**EXERCISE AIM**
Here are the records. Write out exactly the lines between the one holding "Task: Open the Acciones dropdown" and the one holding "The image size is (1280, 768).", inclusive.

**RECORDS**
========================================================================

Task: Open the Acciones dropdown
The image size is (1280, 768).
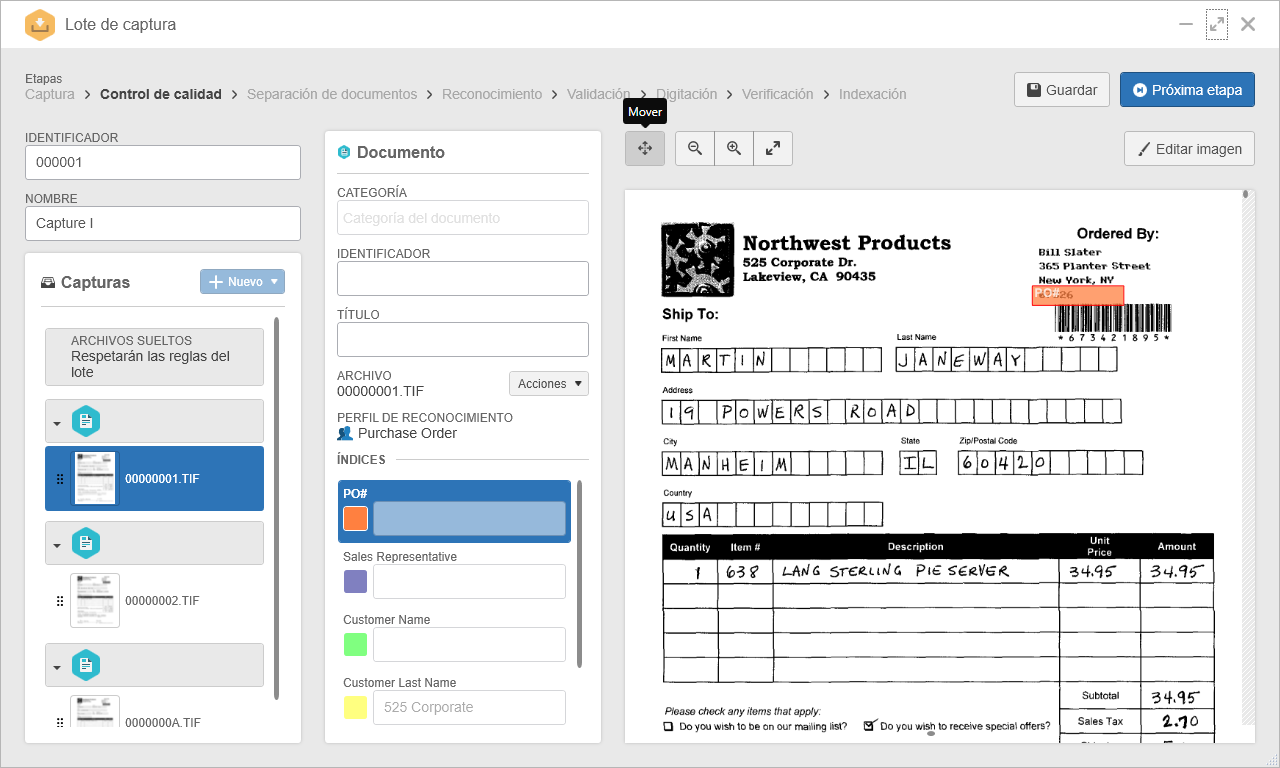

========================================================================

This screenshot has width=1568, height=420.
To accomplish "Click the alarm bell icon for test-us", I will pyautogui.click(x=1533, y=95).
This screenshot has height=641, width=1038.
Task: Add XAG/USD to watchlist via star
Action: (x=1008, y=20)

========================================================================

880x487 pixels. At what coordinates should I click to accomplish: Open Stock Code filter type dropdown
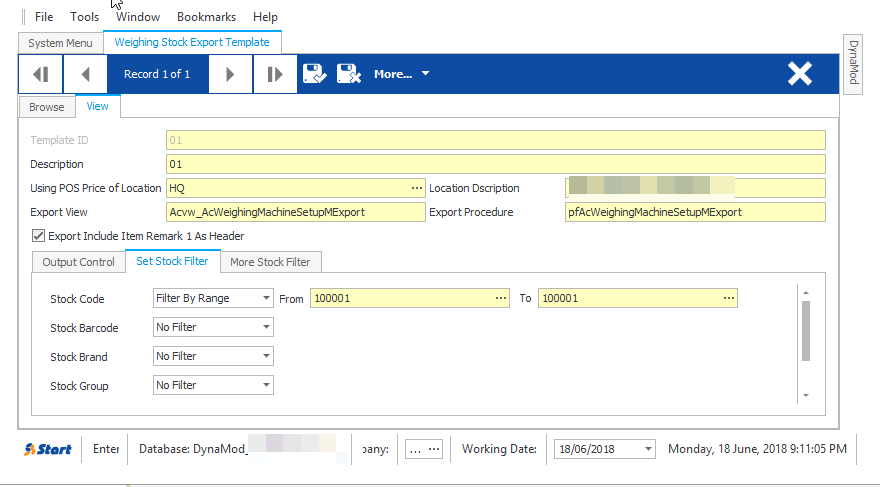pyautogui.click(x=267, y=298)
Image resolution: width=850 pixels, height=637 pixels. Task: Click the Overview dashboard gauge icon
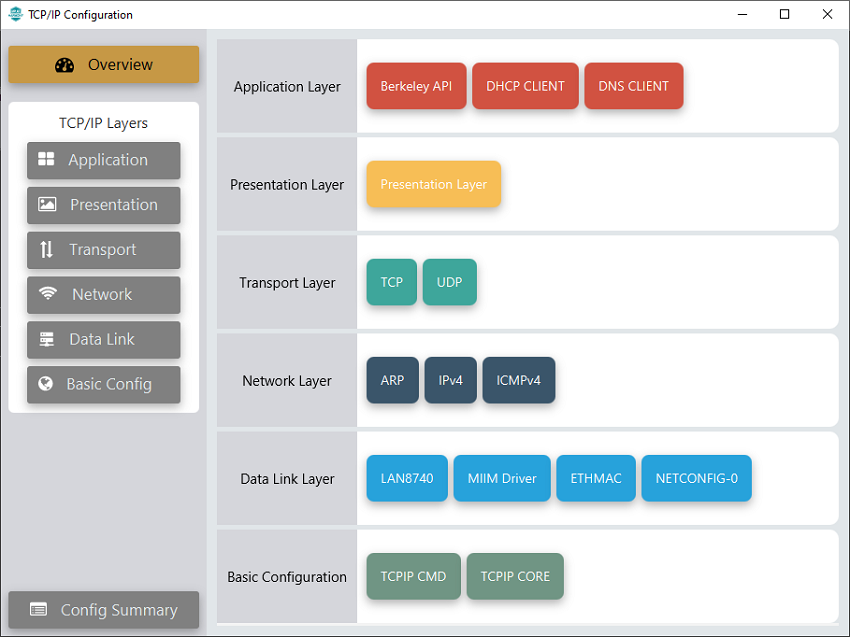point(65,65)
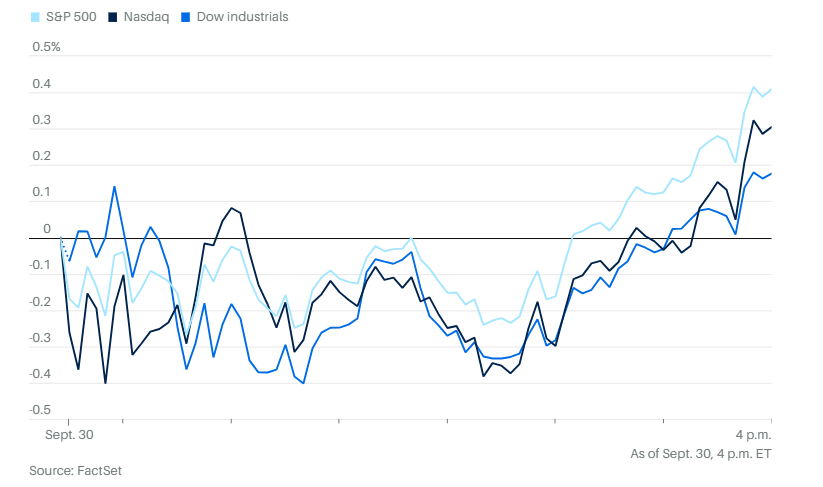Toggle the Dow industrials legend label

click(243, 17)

========================================================================

**SOLUTION BELOW**
Task: Open the Acciones dropdown
The image size is (1280, 768).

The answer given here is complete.